Welcome to my pedestal. 

Discovering a forgotten silk mill

Graffiti and vandalism go hand-in-hand with urban exploration. They're so prevalent that I've developed a subconscious filter; I've learned to see through the spray paint, broken glass and fire damage to the remains of the environment beneath. 

My first few minutes in this silk mill felt a little strange. I couldn't pinpoint why, until I reviewed my first few images: there was little-to-no evidence of human activity (nefarious or otherwise) in the building since it shut down. What I was experiencing, then, was an unperturbed time capsule, and my mental filter needed to adjust for it. This building has genuinely been forgotten.

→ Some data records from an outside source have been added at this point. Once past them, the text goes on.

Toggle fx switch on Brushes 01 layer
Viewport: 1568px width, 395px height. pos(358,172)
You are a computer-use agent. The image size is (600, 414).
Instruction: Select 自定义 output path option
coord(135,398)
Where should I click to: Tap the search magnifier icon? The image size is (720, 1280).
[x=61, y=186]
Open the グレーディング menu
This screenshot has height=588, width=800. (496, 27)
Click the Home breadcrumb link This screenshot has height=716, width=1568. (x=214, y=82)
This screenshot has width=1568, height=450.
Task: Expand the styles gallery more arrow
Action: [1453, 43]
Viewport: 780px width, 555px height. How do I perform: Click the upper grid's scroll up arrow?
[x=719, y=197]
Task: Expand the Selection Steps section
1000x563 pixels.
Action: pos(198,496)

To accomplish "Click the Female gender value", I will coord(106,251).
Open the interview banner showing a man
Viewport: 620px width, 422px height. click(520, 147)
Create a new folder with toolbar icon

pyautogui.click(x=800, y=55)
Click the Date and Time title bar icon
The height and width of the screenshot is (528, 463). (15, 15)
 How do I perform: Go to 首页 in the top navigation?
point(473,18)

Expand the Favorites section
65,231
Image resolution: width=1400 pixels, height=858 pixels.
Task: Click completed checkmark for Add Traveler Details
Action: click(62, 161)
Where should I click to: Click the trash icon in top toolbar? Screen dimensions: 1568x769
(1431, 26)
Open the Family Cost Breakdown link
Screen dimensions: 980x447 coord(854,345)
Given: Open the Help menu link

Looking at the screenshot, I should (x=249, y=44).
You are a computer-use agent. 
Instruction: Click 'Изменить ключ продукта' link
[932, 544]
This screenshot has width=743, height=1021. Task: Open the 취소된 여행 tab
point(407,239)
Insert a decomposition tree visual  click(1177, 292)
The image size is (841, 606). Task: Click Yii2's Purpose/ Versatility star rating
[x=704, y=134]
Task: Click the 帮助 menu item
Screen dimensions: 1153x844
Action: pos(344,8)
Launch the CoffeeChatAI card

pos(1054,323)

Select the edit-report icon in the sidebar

Dense, veinous ivy covers the outside of the building like a sentinel, sheltering it from too much sunlight and the attention of ne'er do wells. As a result, the building is eerily well-preserved. Calendars from 1957 look as fresh as they were 60 years ago. Thousands of spindles sit as they were left in the rows of looms, awaiting the next shipment of silk that will never arrive. 

The sounds of the neighboring town's Sunday fair meandered in gently, if the breeze carried it just right. Otherwise, the air was thick and silent, and smelled of musty wood and metal. The basement, dark and damp with its lack of ventilation, required a respirator. Multi-colored mold and mildew slowly attacked its deteriorating contents, which included a pristine newspaper from 1962. 

I can't help but think about how many more places like this exist. They must be out there, tucked away in other small, sleepy towns, whose townspeople don't give them a second thought. If this building was anywhere near a major metropolitan area, it'd be long ransacked and sullied. 

One thing it does share with other abandoned buildings is an uncertainty over its future. The owner has offers of restorations spanning back decades, none of which have come to fruition. 

Thus, the mill remains a victim of inertia and the elements. Vandals and drunken idiots with spray paint have largely stayed away, and I hope that lasts. Perhaps being forgotten, in this case, is a blessing.